Whether award of Lok Adalat must have all the characters of a decree to make it executable?

The minimum details of the property agreed to be conveyed ought to have been reflected in the award, so as to make the award executable. The respondent would raise a contention that the agreement to convey half share of the property owned by him is on a condition that the appellant would stay with him in a rented house.

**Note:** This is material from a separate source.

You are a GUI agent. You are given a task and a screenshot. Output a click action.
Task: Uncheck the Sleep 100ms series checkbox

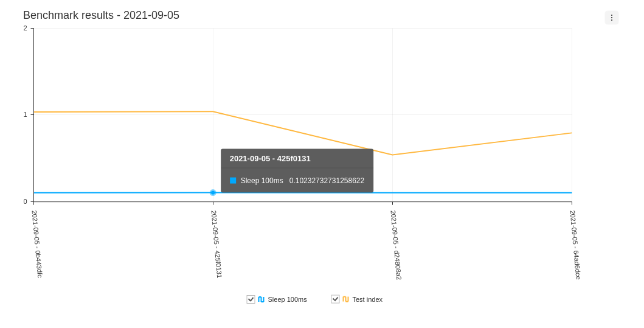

4. To execute an award, it must have all the characters of a decree to enforce it. If the award is blank and only refers to the obligation without referring to the nature of the obligation to be performed, it become in-executable. The award passed by the Lok Adalat is based on the agreement between the parties. The officers, presiding over such Lok Adalat must apply their mind while passing the award to ensure that such award is executable. They must refer to Order 20 Rules 6 (1) and (9) of the Civil Procedure Code which refers to the contents of decree. Absolutely, no details are reflected in the award passed to execute the decree. In the absence of any details as referable above, the decree is in-executable. 

 IN THE HIGH COURT OF KERALA AT ERNAKULAM

M.A. (Exe.) No. 7 of 2013

Decided On: 13.06.2023

Vijaya K. Vs.  Muraleedharan K.G.

Hon'ble Judges/Coram:

A. Muhamed Mustaque and Sophy Thomas, JJ.

Author: A. Muhamed Mustaque, J.

Citation:  MANU/KE/1856/2023.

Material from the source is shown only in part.